Historically, members of the Black and Asian communities have been under-represented in clinical trials, but tailoring drug development to race wouldn't redress any imbalance, say researchers.
Historically, members of the Black and Asian communities have been under-represented in clinical trials, but tailoring drug development to race wouldn’t redress any imbalance, say researchers.
’The use of race in this context should always be used as an interim measure to see us through a period of ignorance,’ said David Goldstein, professor of genetics at University College London, UK, commenting in light of a meeting Does medicine discriminate by race?, organised by the British Association for the Advancement of Science to mark Black History Month.
Once the underlying genetic or environmental factors that influence individual response to a drug are known, drug developers can consider those factors directly ’and ignore race’, he told Chemistry World.
To complicate matters, racial groups are far from ’monolithic, undifferentiated entities,’ adds Goldstein. His earlier work showed that some people identifying themselves as ’African American’ are actually more European in their ancestry.

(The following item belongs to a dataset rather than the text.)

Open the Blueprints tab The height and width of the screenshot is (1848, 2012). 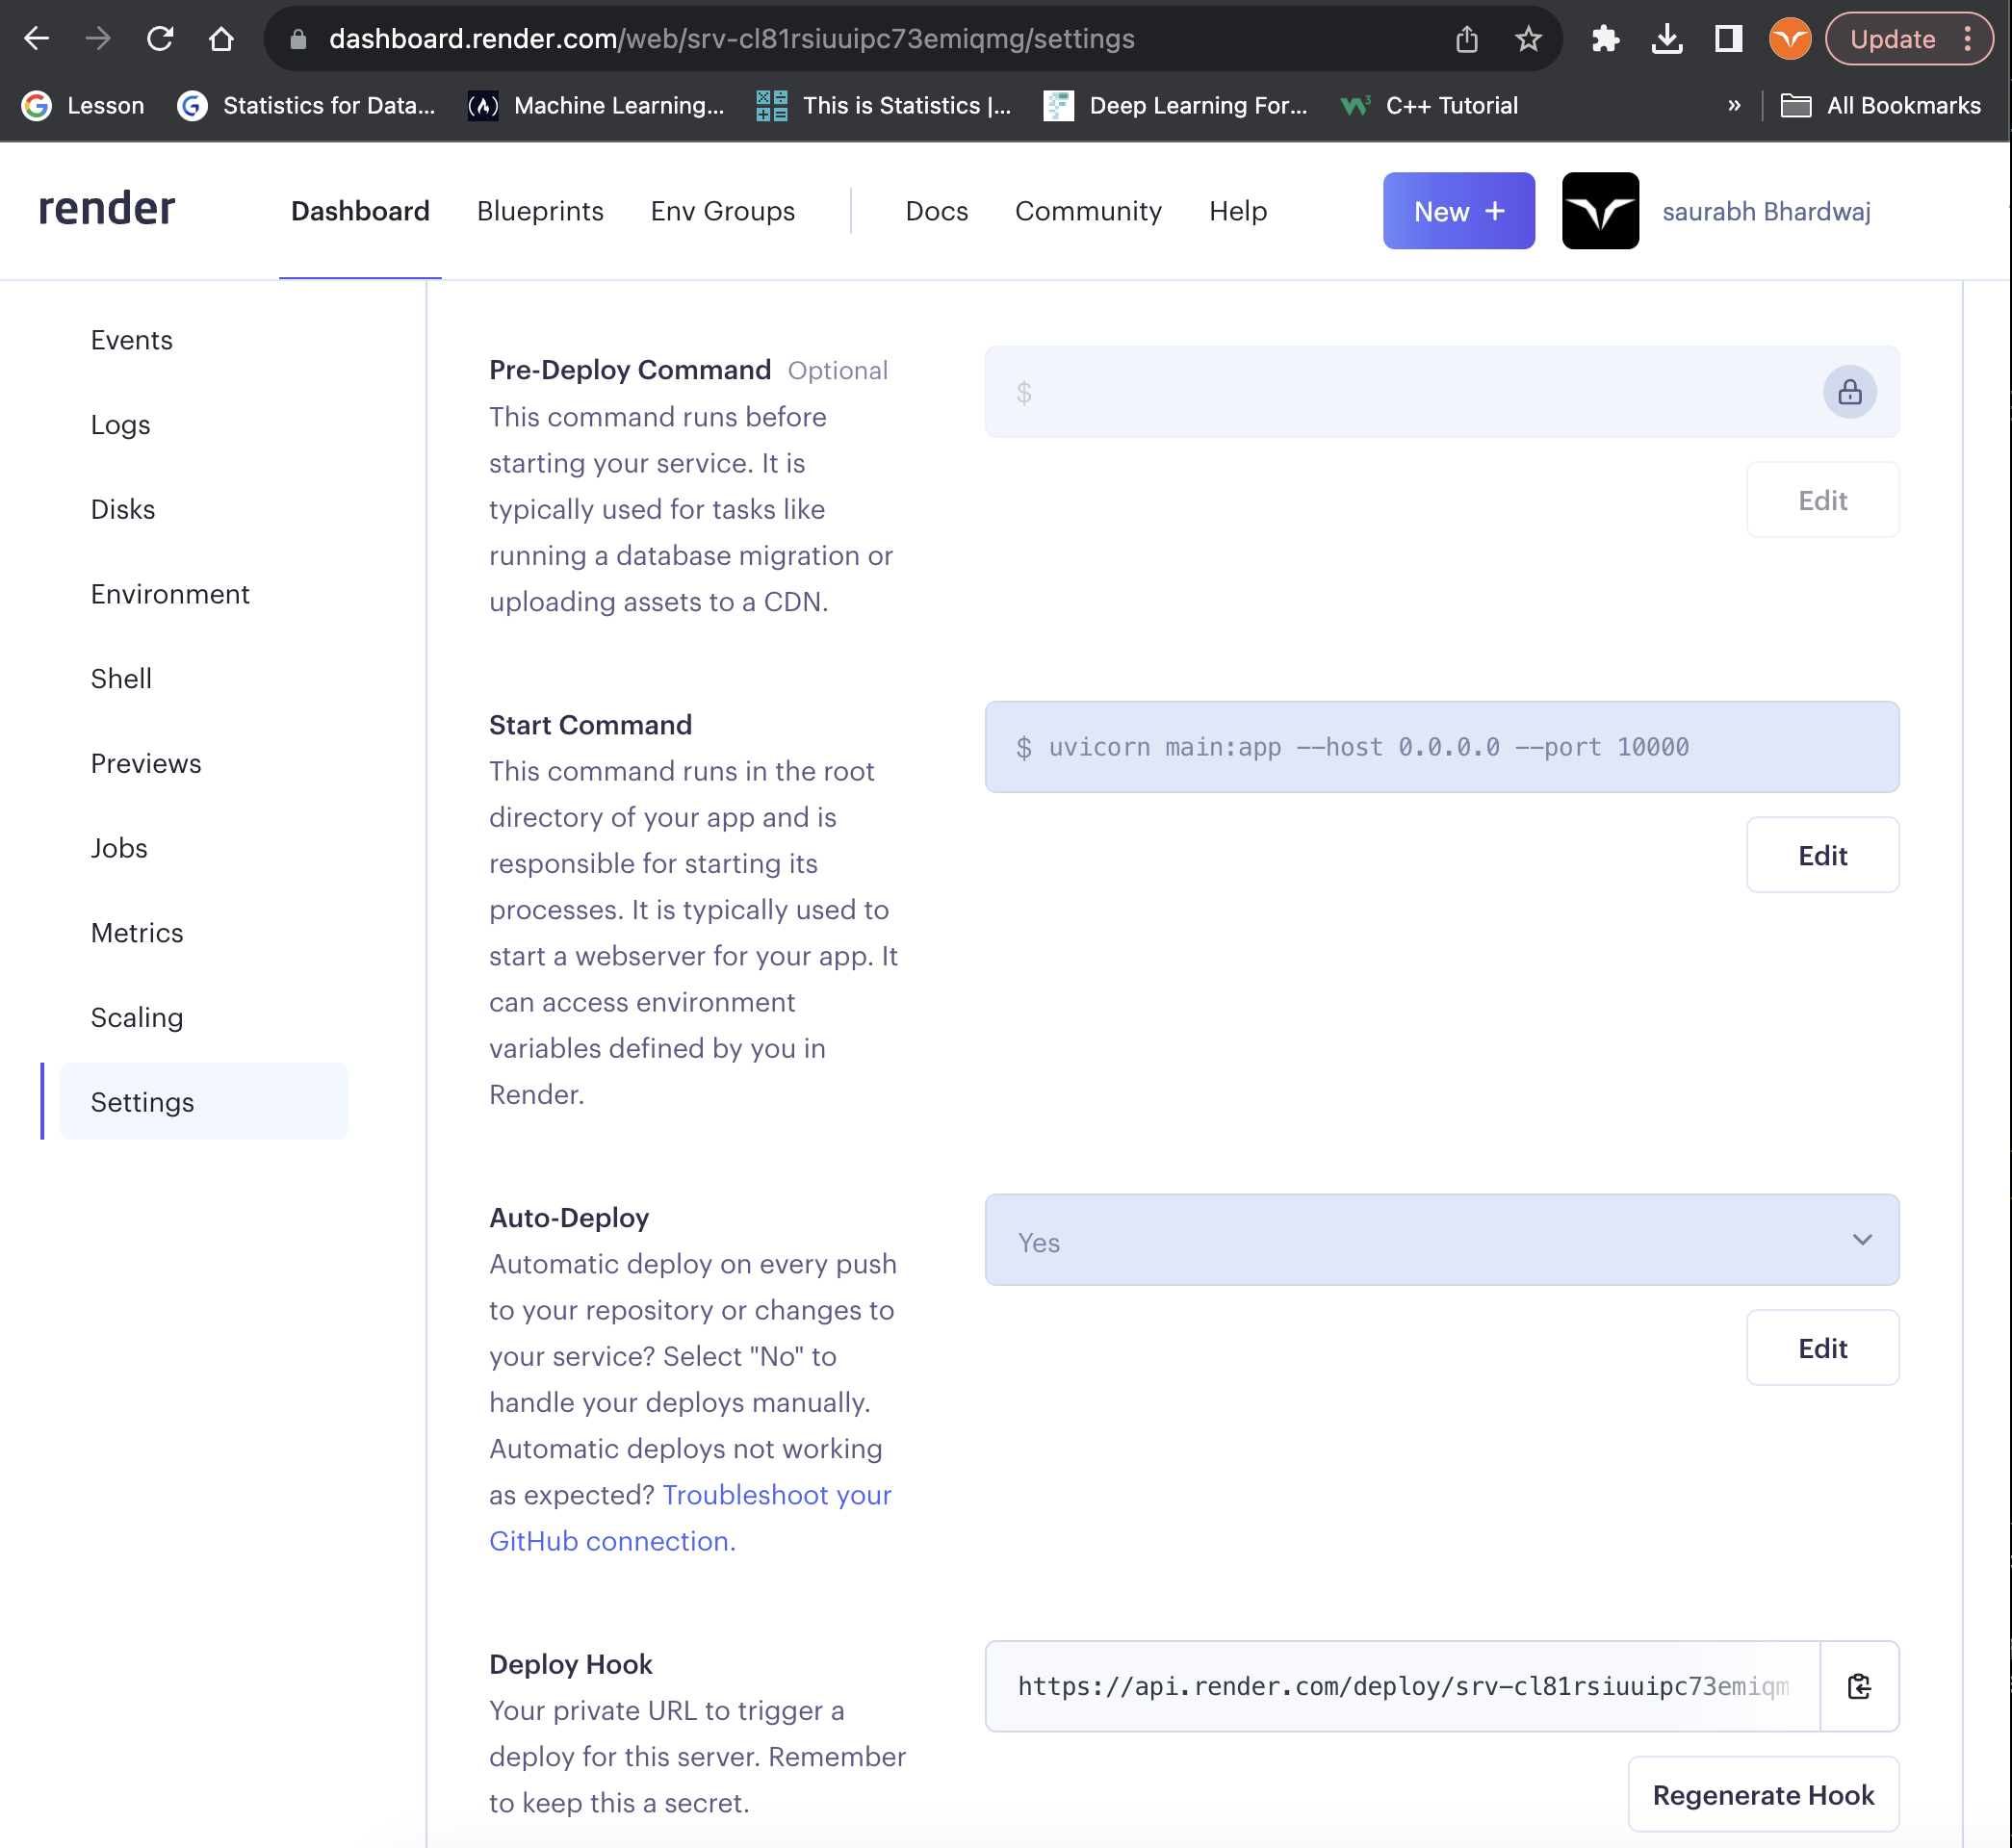(540, 211)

Nevertheless, says Anand Saggar, consultant geneticist at St George’s Hospital Medical School, London, UK, pharmacogenetics offers the opportunity to tailor therapy to individual groups. ’The challenge is to ensure that the pharmaceutical industry does not focus on developing or refining medicines for particular socio-economic markets,’ said Saggar, speaking at the meeting.
There may come a day when geographically-defined groups are less likely to benefit from specific new drugs, says Howard McLeod, associate professor in oncology at Washington University in St Louis, US, but it is in the ’distant future.’ McLeod, an expert on molecular predictors of therapeutic outcome, reports that most current pharmacogenetics strategies aim to exclude patients with ’bad-risk’ genotypes, usually 5-30 per cent of the population. ’We are not yet at the stage where we have pharmacogenetic markers that have sufficient precision to justify excluding large parts of the population,’ he said.